[Stored records]
▬▬▬▬▬▬▬▬▬▬

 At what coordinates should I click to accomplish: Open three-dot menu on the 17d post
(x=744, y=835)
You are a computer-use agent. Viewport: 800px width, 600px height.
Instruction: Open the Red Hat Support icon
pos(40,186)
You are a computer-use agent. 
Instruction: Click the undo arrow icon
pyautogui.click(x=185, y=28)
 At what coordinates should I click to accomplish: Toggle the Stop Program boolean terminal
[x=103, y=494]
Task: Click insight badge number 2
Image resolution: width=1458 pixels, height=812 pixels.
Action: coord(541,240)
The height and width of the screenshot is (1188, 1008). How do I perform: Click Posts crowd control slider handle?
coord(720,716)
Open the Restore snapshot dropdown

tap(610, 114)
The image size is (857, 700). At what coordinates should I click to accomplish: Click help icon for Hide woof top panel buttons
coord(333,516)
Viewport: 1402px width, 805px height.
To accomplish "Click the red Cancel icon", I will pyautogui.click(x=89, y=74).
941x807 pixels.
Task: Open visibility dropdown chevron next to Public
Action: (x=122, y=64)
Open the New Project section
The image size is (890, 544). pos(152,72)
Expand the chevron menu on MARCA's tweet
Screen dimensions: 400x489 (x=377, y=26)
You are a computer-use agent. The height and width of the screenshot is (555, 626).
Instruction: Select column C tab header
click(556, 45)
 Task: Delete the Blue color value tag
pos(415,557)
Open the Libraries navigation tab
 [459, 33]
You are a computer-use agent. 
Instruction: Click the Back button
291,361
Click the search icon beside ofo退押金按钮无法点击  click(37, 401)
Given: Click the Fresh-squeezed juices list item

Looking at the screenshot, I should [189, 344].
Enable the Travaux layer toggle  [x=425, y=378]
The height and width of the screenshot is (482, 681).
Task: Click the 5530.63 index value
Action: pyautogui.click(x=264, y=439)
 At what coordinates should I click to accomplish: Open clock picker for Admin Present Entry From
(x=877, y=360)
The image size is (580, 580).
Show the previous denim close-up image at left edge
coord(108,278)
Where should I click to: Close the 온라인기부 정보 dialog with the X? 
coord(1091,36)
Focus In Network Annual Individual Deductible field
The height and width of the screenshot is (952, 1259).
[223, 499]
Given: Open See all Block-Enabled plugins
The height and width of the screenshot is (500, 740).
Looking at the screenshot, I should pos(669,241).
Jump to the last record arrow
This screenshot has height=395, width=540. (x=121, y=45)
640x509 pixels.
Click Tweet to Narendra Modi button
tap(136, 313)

▬▬▬▬▬▬▬▬▬▬

The request →
Starting at the line that contains "Task: Click insight badge number 2" and stopping after the line that contains "tap(610, 114)", rescale those lines by writing them out again, requests included, with each coordinate in the answers multiplied by 2.5 and rounded to a whole number, halves rounded up. Leave every number in the requests unchanged.

Correct result →
Task: Click insight badge number 2
Image resolution: width=1458 pixels, height=812 pixels.
Action: coord(1353,600)
The height and width of the screenshot is (1188, 1008). How do I perform: Click Posts crowd control slider handle?
coord(1800,1790)
Open the Restore snapshot dropdown

tap(1525, 285)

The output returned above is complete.